麻生政権は米国にイスラエルを止めることを求めよ

毎日新聞の本日付社説二番手の見出しは「米国はイスラエルを止めよ」。核心を突いた、シンプルな良い見出しだ。

付言するならば「麻生政権は米国にイスラエルを止めることを求めよ」と言いたい。麻生さんは正月からオルメルト首相、パレスチナ政府のアッバス議長(ただし事実上の分裂でガザ地区には支配権が及ばない)に電話を入れて停戦を求めたことをマスコミにアピールしていた。
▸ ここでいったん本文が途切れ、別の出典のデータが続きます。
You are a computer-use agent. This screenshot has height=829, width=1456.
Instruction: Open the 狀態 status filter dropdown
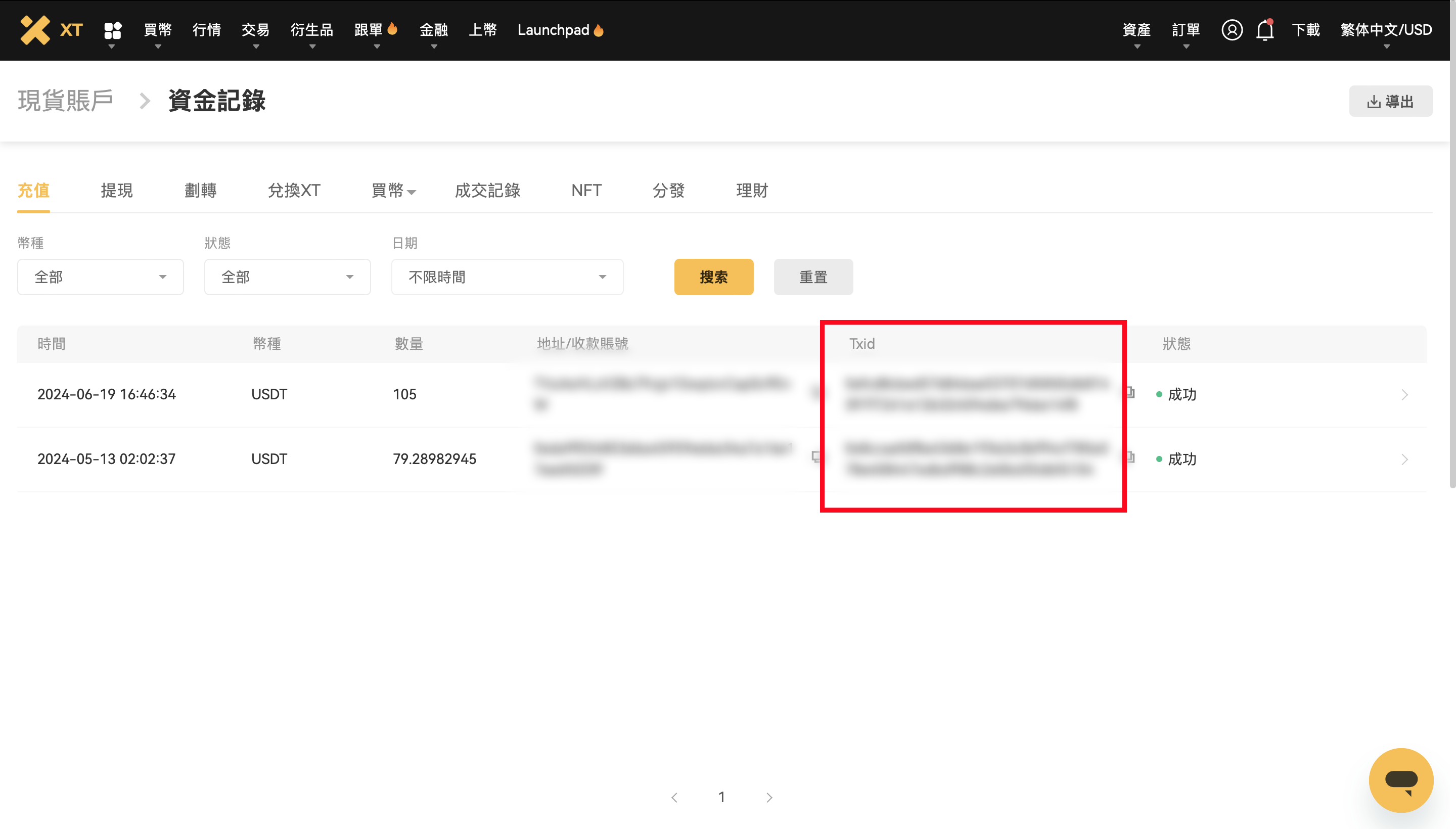[287, 277]
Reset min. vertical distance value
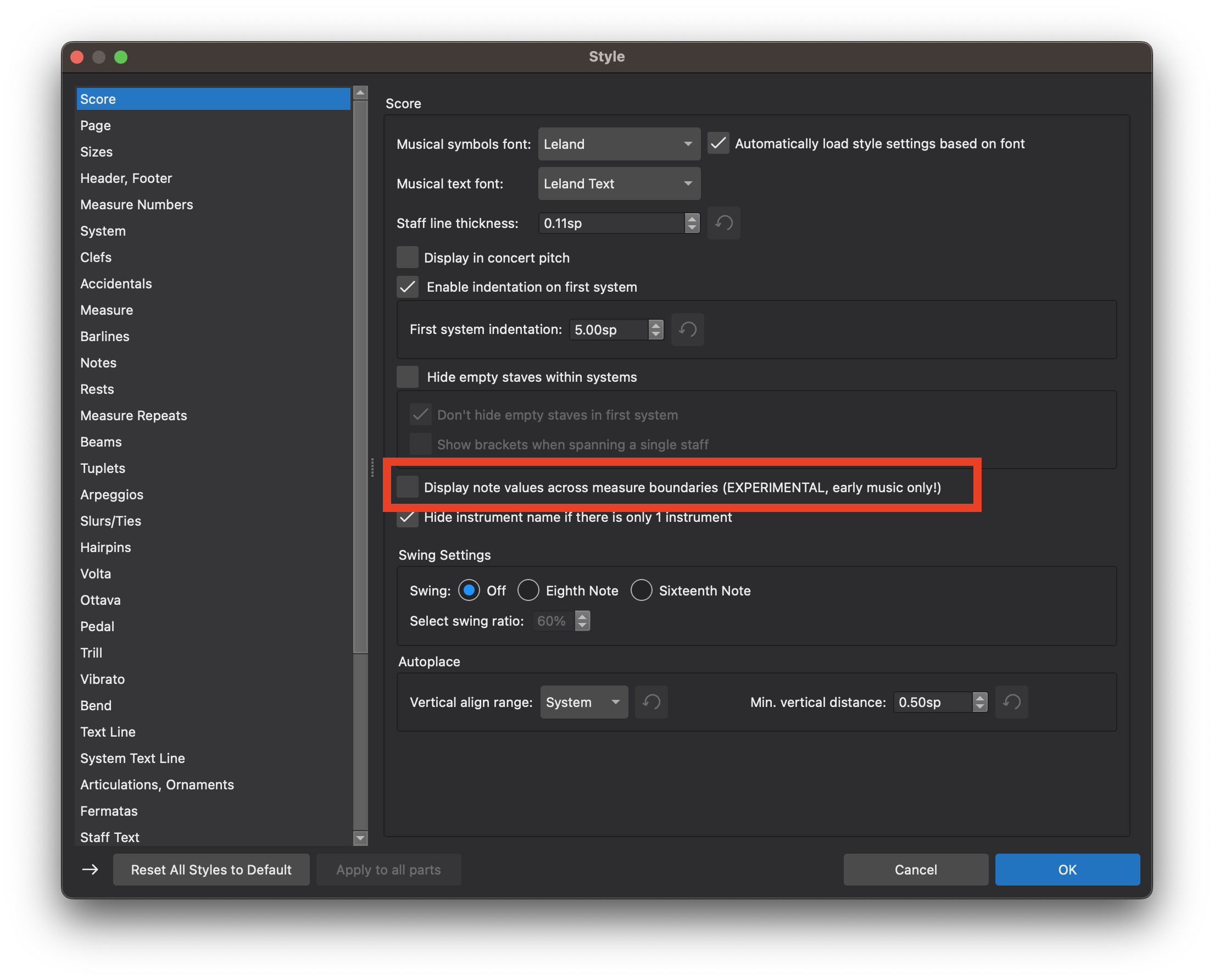The image size is (1214, 980). pos(1011,702)
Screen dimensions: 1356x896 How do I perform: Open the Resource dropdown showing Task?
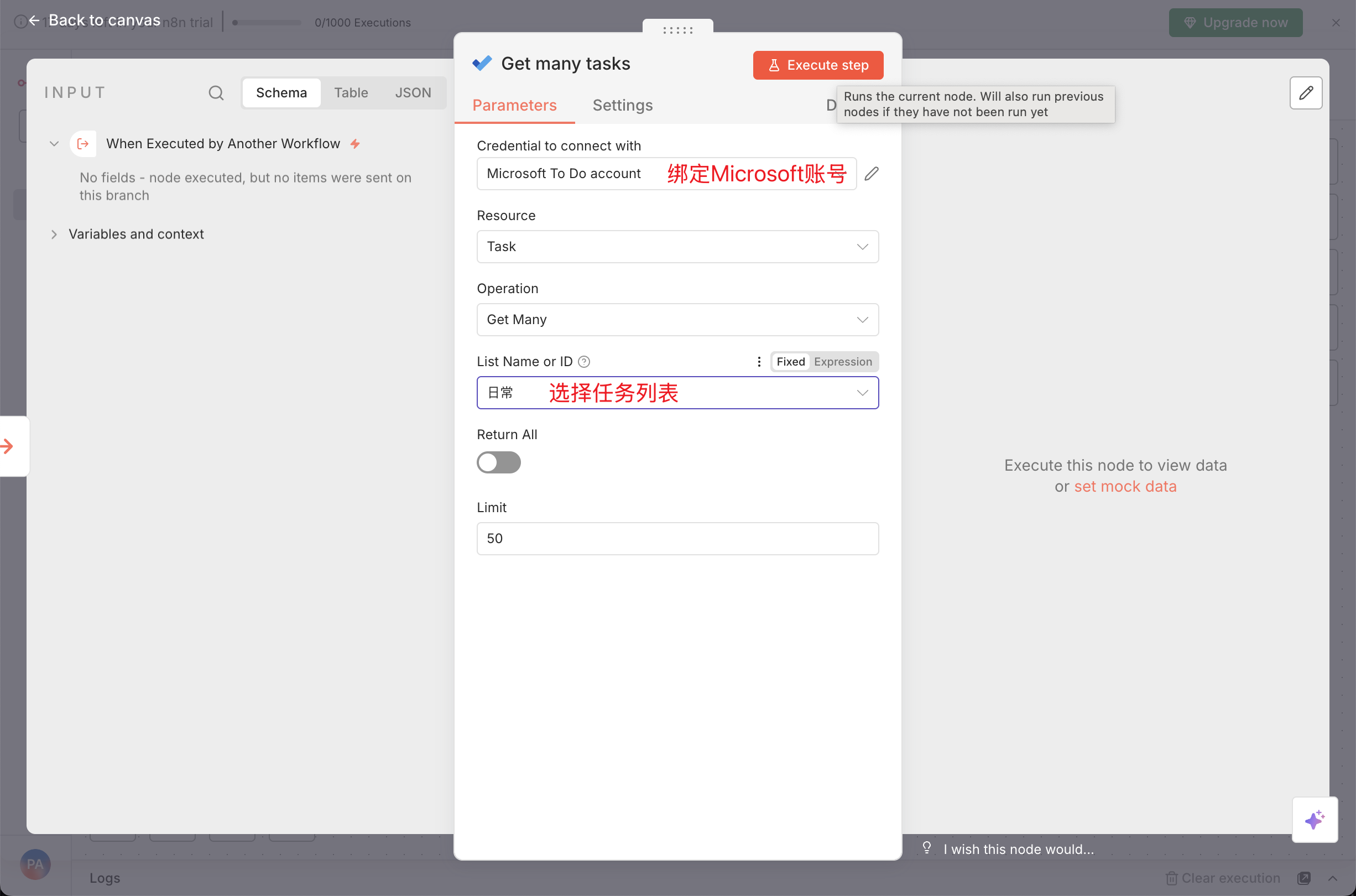(x=677, y=247)
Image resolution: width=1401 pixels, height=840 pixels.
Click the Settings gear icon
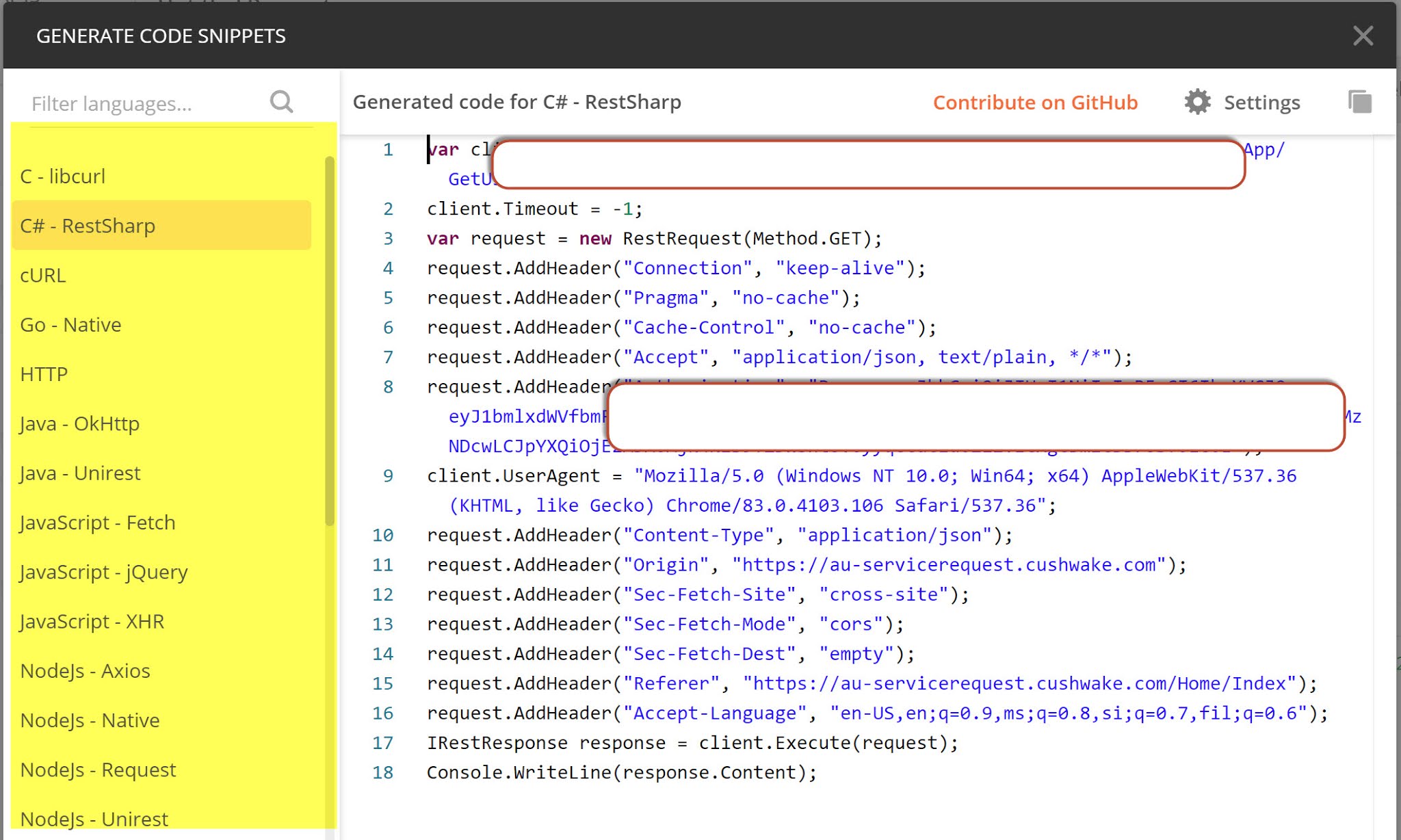1197,102
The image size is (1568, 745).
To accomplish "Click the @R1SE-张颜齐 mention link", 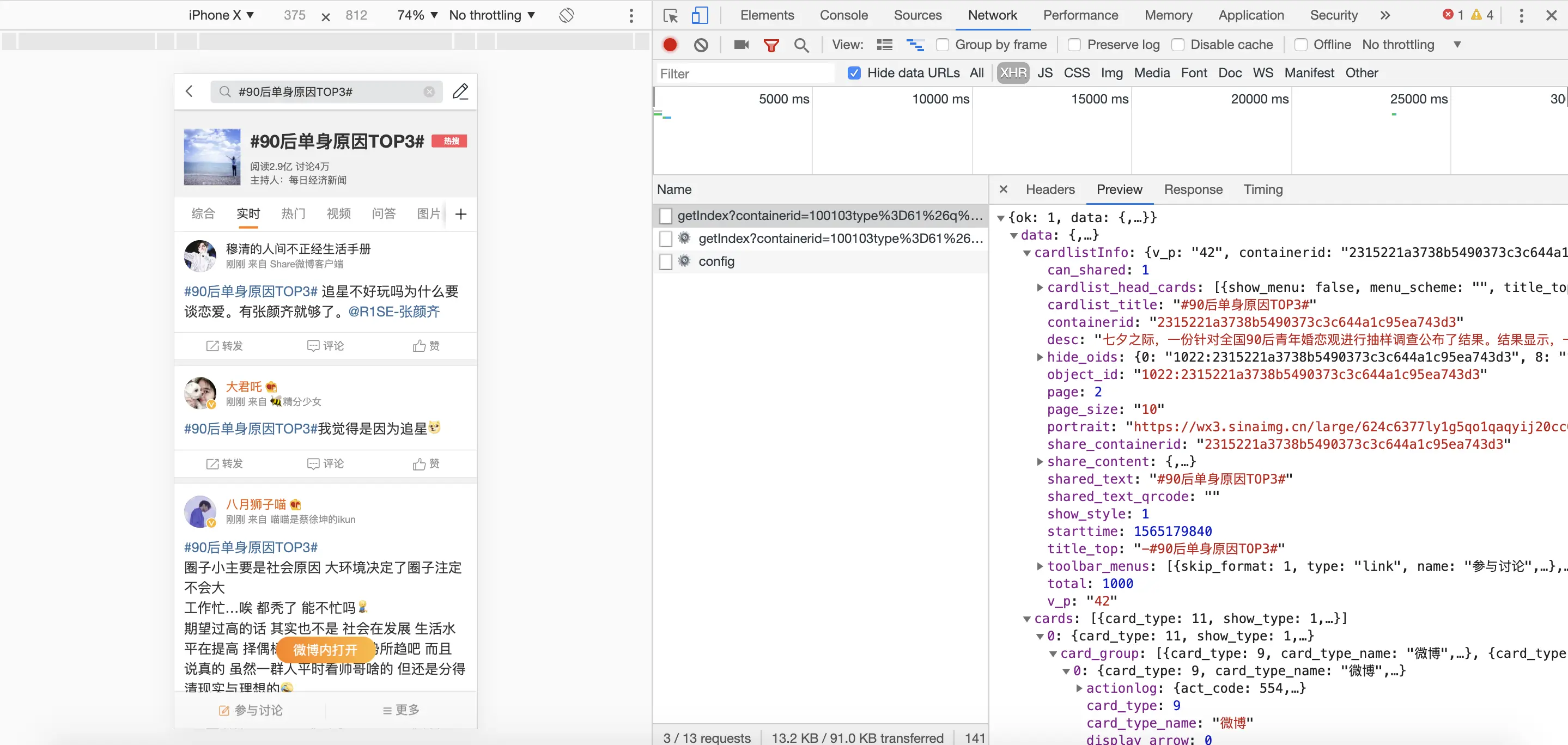I will pyautogui.click(x=394, y=312).
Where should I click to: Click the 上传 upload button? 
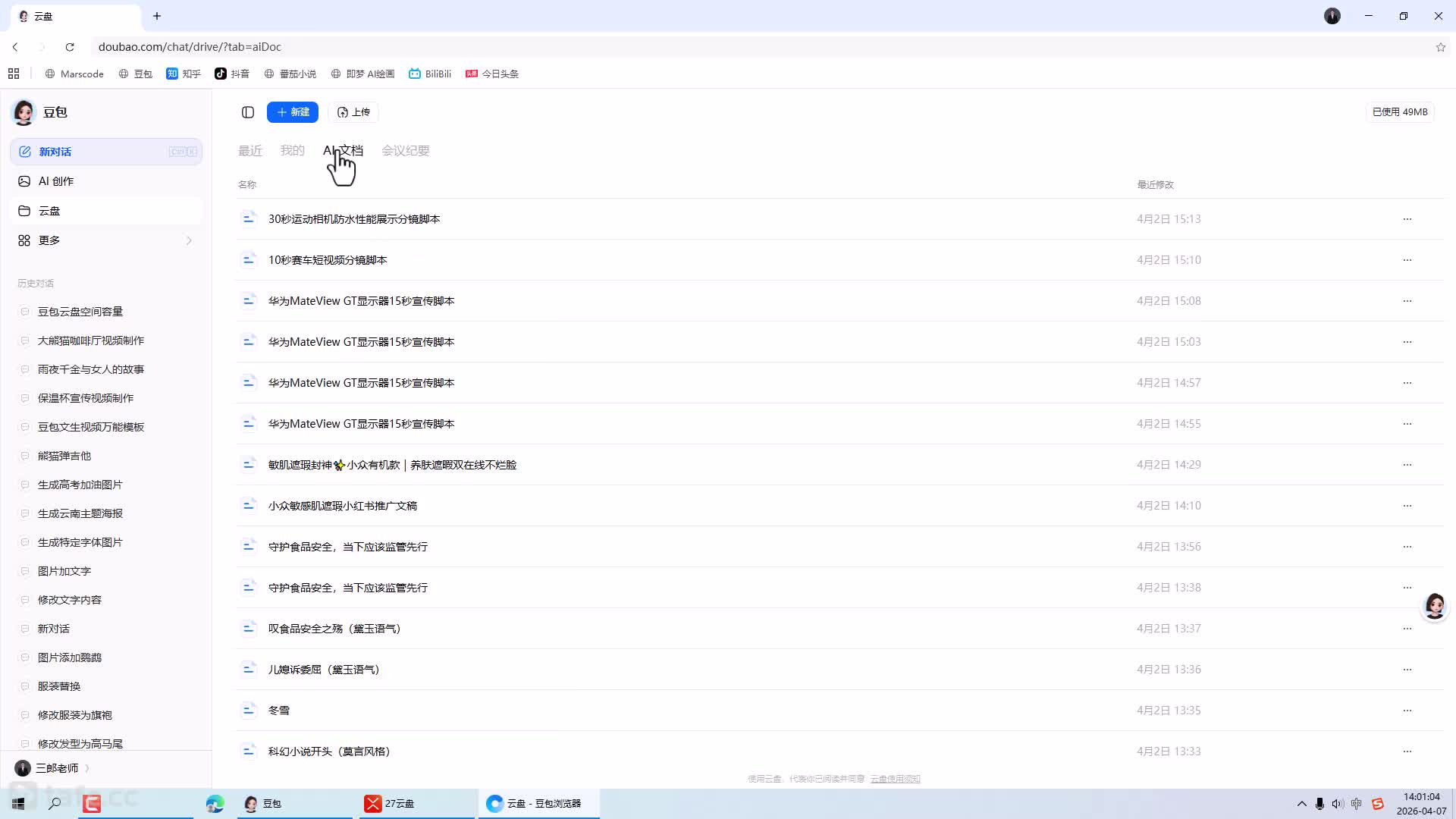coord(353,112)
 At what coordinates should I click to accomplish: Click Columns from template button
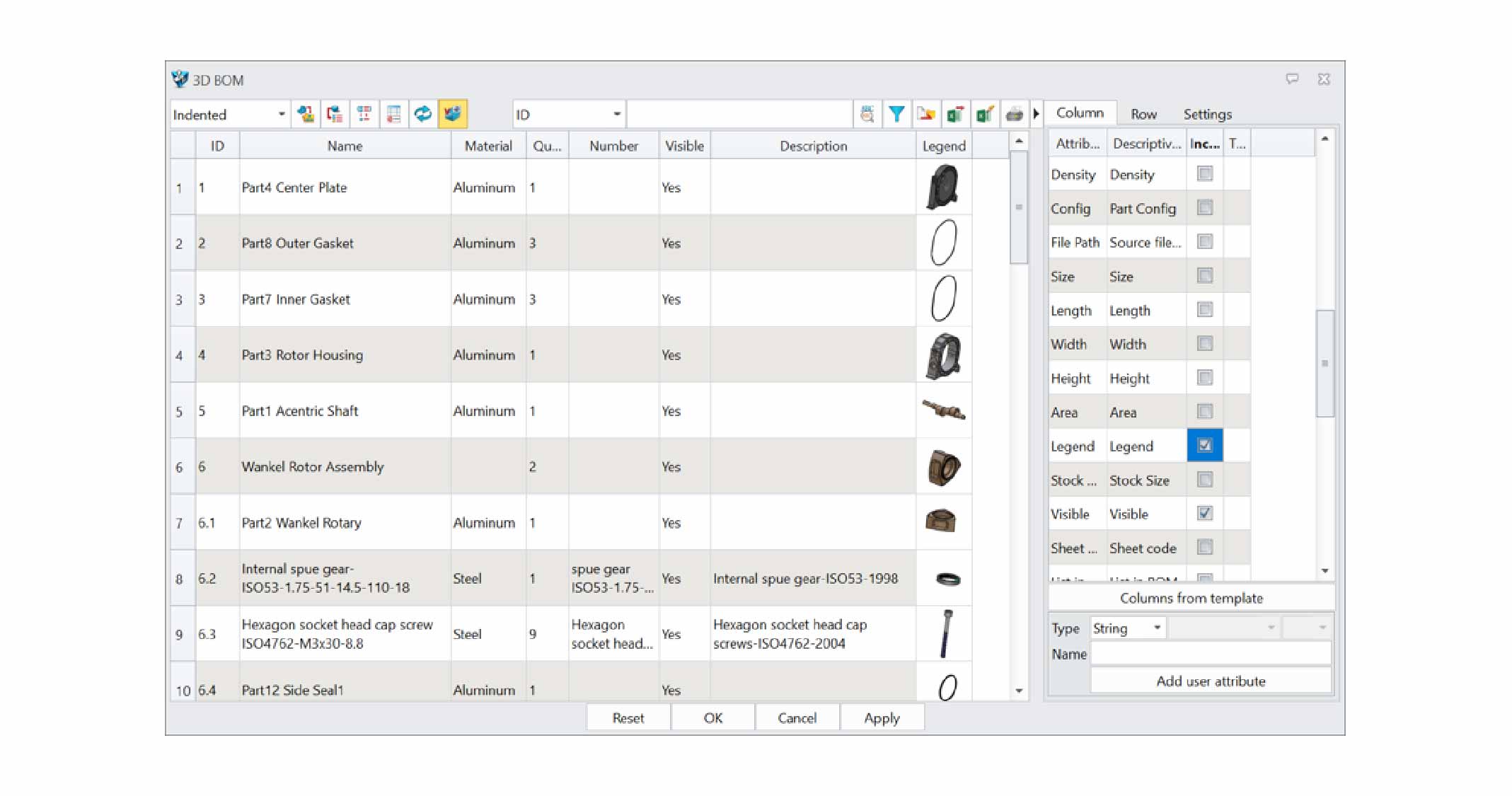1191,598
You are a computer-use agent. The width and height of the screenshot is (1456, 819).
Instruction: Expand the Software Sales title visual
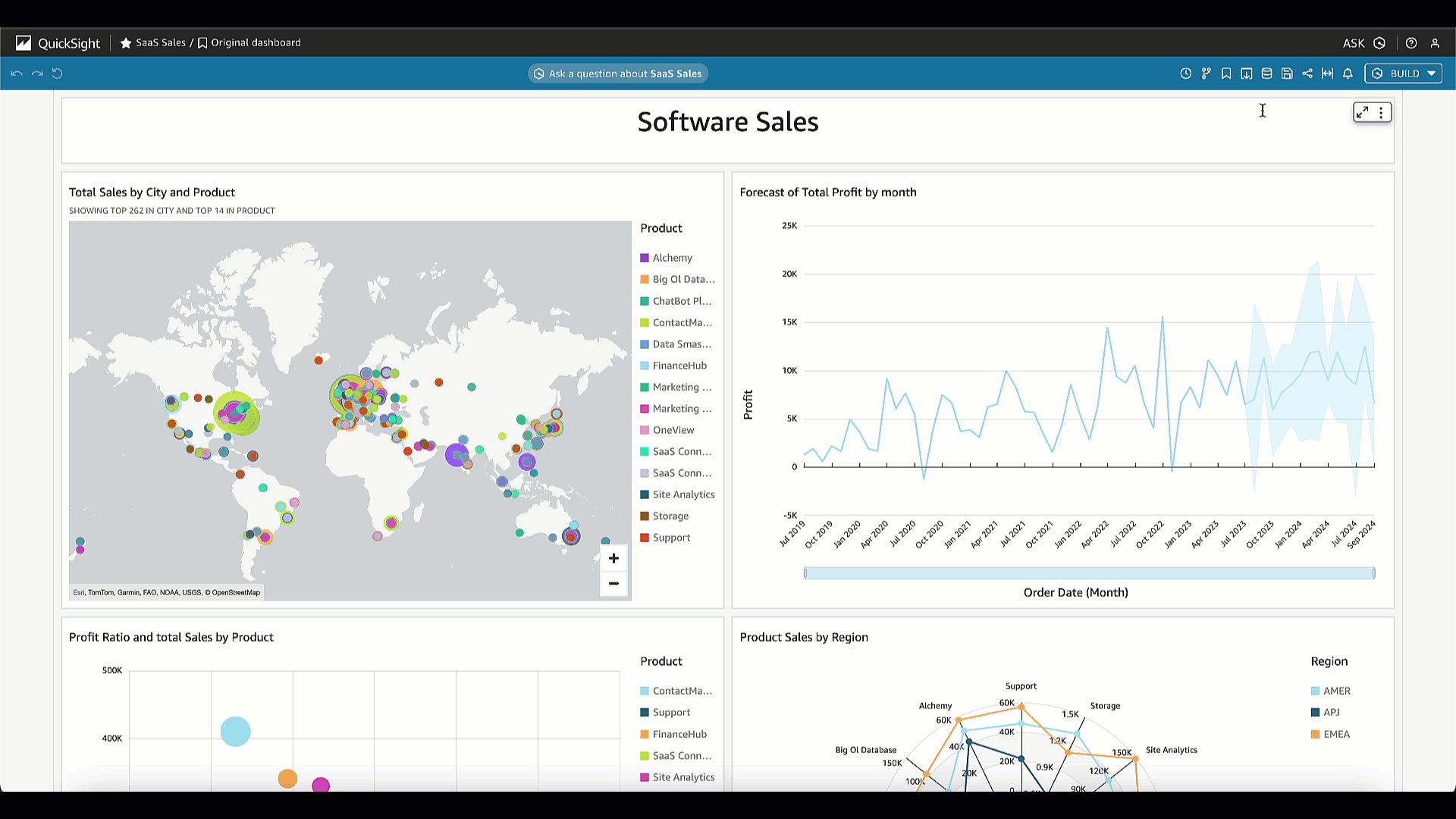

何もしないよりはうんといい。しかし「アメリカの同盟国」などと胸を張るならば-森田は同盟などという用語は条約に根拠がないと考えるが-、この状況で国連安保理の停戦決議さえユダヤ系の資金と票のために拒否権をちらつかせて阻止するアメリカのブッシュ大統領と、それを踏襲する恐れのあるオバマ次期大統領に対し、「おかしいじゃないか。ハマスにロケット弾テロ停止を求めるとともに、イスラエルにも停戦を求めるべきだ」と安保理の非常任理事国として強く求めるべきだ。そうすることはホワイトハウスや国務省がフリーハンドを確保することを支援することになり、結局はアメリカのためにもなるのだ。

それをしない、できない、考えたこともなかったというのでは「自民党、公明党、外務省はアメリカの犬か」と言われても仕方がないだろう。